─── Wyodrębnione dane

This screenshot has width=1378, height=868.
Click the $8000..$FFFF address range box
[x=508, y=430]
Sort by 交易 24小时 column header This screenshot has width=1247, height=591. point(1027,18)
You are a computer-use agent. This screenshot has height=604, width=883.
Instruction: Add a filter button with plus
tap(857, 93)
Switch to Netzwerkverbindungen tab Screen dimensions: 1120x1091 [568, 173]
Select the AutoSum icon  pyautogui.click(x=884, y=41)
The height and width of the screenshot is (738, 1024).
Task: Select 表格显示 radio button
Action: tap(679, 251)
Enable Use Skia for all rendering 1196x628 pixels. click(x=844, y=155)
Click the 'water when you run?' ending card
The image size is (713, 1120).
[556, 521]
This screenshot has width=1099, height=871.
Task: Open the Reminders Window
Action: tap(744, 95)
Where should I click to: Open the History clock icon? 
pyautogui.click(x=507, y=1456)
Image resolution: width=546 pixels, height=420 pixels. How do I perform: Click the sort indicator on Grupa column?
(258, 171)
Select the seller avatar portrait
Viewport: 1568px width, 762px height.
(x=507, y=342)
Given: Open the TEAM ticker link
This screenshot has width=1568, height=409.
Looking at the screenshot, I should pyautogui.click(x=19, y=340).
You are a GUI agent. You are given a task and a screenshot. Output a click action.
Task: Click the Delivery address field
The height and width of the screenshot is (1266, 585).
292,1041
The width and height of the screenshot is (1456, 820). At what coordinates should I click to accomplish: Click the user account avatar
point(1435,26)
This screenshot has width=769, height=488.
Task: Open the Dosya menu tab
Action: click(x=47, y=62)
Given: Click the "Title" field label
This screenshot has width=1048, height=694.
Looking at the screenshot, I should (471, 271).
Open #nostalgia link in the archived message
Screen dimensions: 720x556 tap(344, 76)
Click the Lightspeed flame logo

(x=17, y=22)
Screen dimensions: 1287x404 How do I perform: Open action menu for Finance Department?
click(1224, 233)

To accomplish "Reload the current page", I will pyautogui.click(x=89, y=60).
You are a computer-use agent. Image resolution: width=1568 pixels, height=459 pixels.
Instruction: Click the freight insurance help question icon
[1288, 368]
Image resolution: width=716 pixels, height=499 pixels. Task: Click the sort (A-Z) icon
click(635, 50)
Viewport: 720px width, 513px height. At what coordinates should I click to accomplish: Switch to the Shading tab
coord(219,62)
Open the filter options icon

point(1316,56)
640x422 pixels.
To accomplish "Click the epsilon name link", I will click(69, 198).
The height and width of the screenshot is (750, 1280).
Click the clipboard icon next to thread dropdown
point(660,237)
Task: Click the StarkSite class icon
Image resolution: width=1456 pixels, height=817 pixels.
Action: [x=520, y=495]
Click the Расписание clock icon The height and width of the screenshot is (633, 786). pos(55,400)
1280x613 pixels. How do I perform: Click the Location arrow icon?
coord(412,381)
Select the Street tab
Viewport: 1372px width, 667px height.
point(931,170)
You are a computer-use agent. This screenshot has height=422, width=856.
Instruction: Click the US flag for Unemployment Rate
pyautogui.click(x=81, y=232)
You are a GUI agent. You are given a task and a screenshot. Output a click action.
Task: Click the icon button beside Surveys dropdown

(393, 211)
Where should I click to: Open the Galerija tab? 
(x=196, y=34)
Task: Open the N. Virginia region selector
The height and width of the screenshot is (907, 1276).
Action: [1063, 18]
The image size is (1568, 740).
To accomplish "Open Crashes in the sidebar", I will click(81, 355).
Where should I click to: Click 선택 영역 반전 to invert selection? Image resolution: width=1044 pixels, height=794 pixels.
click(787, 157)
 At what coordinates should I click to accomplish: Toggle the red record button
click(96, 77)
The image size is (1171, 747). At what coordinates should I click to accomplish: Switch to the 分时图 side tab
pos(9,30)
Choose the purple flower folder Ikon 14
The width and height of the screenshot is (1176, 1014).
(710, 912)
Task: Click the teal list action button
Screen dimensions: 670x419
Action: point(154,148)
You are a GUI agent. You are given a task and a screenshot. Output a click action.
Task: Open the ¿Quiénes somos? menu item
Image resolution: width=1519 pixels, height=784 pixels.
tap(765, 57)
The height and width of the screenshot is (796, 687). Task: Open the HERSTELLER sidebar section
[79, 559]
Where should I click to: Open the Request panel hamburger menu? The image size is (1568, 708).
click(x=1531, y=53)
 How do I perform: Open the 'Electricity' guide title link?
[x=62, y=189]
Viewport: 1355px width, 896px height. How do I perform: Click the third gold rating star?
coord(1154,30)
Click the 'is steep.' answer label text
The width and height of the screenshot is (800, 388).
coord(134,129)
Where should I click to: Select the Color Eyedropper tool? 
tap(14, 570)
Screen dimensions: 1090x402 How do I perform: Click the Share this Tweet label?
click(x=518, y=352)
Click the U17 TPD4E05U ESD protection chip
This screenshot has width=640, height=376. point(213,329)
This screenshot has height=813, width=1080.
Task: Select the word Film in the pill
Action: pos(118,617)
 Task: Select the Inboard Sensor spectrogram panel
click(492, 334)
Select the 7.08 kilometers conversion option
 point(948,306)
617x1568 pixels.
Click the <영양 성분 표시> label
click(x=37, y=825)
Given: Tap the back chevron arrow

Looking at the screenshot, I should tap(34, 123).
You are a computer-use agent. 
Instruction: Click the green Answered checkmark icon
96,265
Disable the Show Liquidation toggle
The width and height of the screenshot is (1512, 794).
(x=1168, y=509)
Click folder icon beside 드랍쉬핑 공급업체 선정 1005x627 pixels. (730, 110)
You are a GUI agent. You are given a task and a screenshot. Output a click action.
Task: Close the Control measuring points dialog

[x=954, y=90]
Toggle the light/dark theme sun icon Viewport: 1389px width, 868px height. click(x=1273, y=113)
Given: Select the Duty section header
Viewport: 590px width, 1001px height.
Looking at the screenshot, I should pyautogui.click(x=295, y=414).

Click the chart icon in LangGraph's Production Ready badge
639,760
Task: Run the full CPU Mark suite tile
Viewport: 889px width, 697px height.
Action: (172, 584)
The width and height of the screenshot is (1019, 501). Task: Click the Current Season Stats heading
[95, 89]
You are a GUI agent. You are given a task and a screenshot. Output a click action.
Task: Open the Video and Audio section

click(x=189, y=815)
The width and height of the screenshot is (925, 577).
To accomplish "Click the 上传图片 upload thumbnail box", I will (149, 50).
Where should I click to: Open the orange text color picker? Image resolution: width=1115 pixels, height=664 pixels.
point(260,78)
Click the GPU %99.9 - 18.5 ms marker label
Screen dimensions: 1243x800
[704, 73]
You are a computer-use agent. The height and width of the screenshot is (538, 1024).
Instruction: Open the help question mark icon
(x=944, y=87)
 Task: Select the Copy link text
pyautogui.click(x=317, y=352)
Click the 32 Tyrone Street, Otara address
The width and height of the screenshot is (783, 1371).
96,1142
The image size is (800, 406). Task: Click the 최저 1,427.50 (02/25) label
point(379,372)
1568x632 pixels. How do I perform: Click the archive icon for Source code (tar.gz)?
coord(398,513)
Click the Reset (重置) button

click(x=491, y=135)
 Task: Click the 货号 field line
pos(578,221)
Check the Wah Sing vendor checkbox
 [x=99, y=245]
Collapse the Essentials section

──────

• [Opis zadania] Przepisz wszystkie powyższe wpisy dokładnie w tej samej postaci.

• [Rozwiązanie zadania]
This screenshot has width=1378, height=868.
Click the $8000..$FFFF address range box
[x=508, y=430]
Sort by 交易 24小时 column header This screenshot has width=1247, height=591. point(1027,18)
You are a computer-use agent. This screenshot has height=604, width=883.
Instruction: Add a filter button with plus
tap(857, 93)
Switch to Netzwerkverbindungen tab Screen dimensions: 1120x1091 [568, 173]
Select the AutoSum icon  pyautogui.click(x=884, y=41)
The height and width of the screenshot is (738, 1024).
Task: Select 表格显示 radio button
Action: tap(679, 251)
Enable Use Skia for all rendering 1196x628 pixels. click(x=844, y=155)
Click the 'water when you run?' ending card
The image size is (713, 1120).
[556, 521]
This screenshot has width=1099, height=871.
Task: Open the Reminders Window
Action: tap(744, 95)
Where should I click to: Open the History clock icon? 
pyautogui.click(x=507, y=1456)
Image resolution: width=546 pixels, height=420 pixels. How do I perform: Click the sort indicator on Grupa column?
(258, 171)
Select the seller avatar portrait
Viewport: 1568px width, 762px height.
(x=507, y=342)
Given: Open the TEAM ticker link
This screenshot has width=1568, height=409.
Looking at the screenshot, I should pyautogui.click(x=19, y=340).
You are a GUI agent. You are given a task and a screenshot. Output a click action.
Task: Click the Delivery address field
The height and width of the screenshot is (1266, 585).
292,1041
The width and height of the screenshot is (1456, 820). At what coordinates should I click to accomplish: Click the user account avatar
point(1435,26)
This screenshot has width=769, height=488.
Task: Open the Dosya menu tab
Action: click(x=47, y=62)
Given: Click the "Title" field label
This screenshot has width=1048, height=694.
Looking at the screenshot, I should (471, 271).
Open #nostalgia link in the archived message
Screen dimensions: 720x556 tap(344, 76)
Click the Lightspeed flame logo

(x=17, y=22)
Screen dimensions: 1287x404 How do I perform: Open action menu for Finance Department?
click(1224, 233)

To accomplish "Reload the current page", I will pyautogui.click(x=89, y=60).
You are a computer-use agent. Image resolution: width=1568 pixels, height=459 pixels.
Instruction: Click the freight insurance help question icon
[1288, 368]
Image resolution: width=716 pixels, height=499 pixels. Task: Click the sort (A-Z) icon
click(635, 50)
Viewport: 720px width, 513px height. At what coordinates should I click to accomplish: Switch to the Shading tab
coord(219,62)
Open the filter options icon

point(1316,56)
640x422 pixels.
To accomplish "Click the epsilon name link", I will click(69, 198).
The height and width of the screenshot is (750, 1280).
Click the clipboard icon next to thread dropdown
point(660,237)
Task: Click the StarkSite class icon
Image resolution: width=1456 pixels, height=817 pixels.
Action: [x=520, y=495]
Click the Расписание clock icon The height and width of the screenshot is (633, 786). pos(55,400)
1280x613 pixels. How do I perform: Click the Location arrow icon?
coord(412,381)
Select the Street tab
Viewport: 1372px width, 667px height.
point(931,170)
You are a computer-use agent. This screenshot has height=422, width=856.
Instruction: Click the US flag for Unemployment Rate
pyautogui.click(x=81, y=232)
You are a GUI agent. You are given a task and a screenshot. Output a click action.
Task: Click the icon button beside Surveys dropdown

(393, 211)
Where should I click to: Open the Galerija tab? 
(x=196, y=34)
Task: Open the N. Virginia region selector
The height and width of the screenshot is (907, 1276).
Action: [1063, 18]
The image size is (1568, 740).
To accomplish "Open Crashes in the sidebar", I will click(81, 355).
Where should I click to: Click 선택 영역 반전 to invert selection? Image resolution: width=1044 pixels, height=794 pixels.
click(787, 157)
 At what coordinates should I click to accomplish: Toggle the red record button
click(96, 77)
The image size is (1171, 747). At what coordinates should I click to accomplish: Switch to the 分时图 side tab
pos(9,30)
Choose the purple flower folder Ikon 14
The width and height of the screenshot is (1176, 1014).
(710, 912)
Task: Click the teal list action button
Screen dimensions: 670x419
Action: point(154,148)
You are a GUI agent. You are given a task and a screenshot. Output a click action.
Task: Open the ¿Quiénes somos? menu item
Image resolution: width=1519 pixels, height=784 pixels.
tap(765, 57)
The height and width of the screenshot is (796, 687). Task: Open the HERSTELLER sidebar section
[79, 559]
Where should I click to: Open the Request panel hamburger menu? The image size is (1568, 708).
click(x=1531, y=53)
 How do I perform: Open the 'Electricity' guide title link?
[x=62, y=189]
Viewport: 1355px width, 896px height. How do I perform: Click the third gold rating star?
coord(1154,30)
Click the 'is steep.' answer label text
The width and height of the screenshot is (800, 388).
coord(134,129)
Where should I click to: Select the Color Eyedropper tool? 
tap(14, 570)
Screen dimensions: 1090x402 How do I perform: Click the Share this Tweet label?
click(x=518, y=352)
Click the U17 TPD4E05U ESD protection chip
This screenshot has width=640, height=376. point(213,329)
This screenshot has height=813, width=1080.
Task: Select the word Film in the pill
Action: pos(118,617)
 Task: Select the Inboard Sensor spectrogram panel
click(492, 334)
Select the 7.08 kilometers conversion option
 point(948,306)
617x1568 pixels.
Click the <영양 성분 표시> label
click(x=37, y=825)
Given: Tap the back chevron arrow

Looking at the screenshot, I should tap(34, 123).
You are a computer-use agent. 
Instruction: Click the green Answered checkmark icon
96,265
Disable the Show Liquidation toggle
The width and height of the screenshot is (1512, 794).
(x=1168, y=509)
Click folder icon beside 드랍쉬핑 공급업체 선정 1005x627 pixels. (730, 110)
You are a GUI agent. You are given a task and a screenshot. Output a click action.
Task: Close the Control measuring points dialog

[x=954, y=90]
Toggle the light/dark theme sun icon Viewport: 1389px width, 868px height. click(x=1273, y=113)
Given: Select the Duty section header
Viewport: 590px width, 1001px height.
Looking at the screenshot, I should pyautogui.click(x=295, y=414).

Click the chart icon in LangGraph's Production Ready badge
639,760
Task: Run the full CPU Mark suite tile
Viewport: 889px width, 697px height.
Action: (172, 584)
The width and height of the screenshot is (1019, 501). Task: Click the Current Season Stats heading
[95, 89]
You are a GUI agent. You are given a task and a screenshot. Output a click action.
Task: Open the Video and Audio section

click(x=189, y=815)
The width and height of the screenshot is (925, 577).
To accomplish "Click the 上传图片 upload thumbnail box", I will (149, 50).
Where should I click to: Open the orange text color picker? Image resolution: width=1115 pixels, height=664 pixels.
point(260,78)
Click the GPU %99.9 - 18.5 ms marker label
Screen dimensions: 1243x800
[704, 73]
You are a computer-use agent. The height and width of the screenshot is (538, 1024).
Instruction: Open the help question mark icon
(x=944, y=87)
 Task: Select the Copy link text
pyautogui.click(x=317, y=352)
Click the 32 Tyrone Street, Otara address
The width and height of the screenshot is (783, 1371).
96,1142
The image size is (800, 406). Task: Click the 최저 1,427.50 (02/25) label
point(379,372)
1568x632 pixels. How do I perform: Click the archive icon for Source code (tar.gz)?
coord(398,513)
Click the Reset (重置) button

click(x=491, y=135)
 Task: Click the 货号 field line
pos(578,221)
Check the Wah Sing vendor checkbox
 [x=99, y=245]
Collapse the Essentials section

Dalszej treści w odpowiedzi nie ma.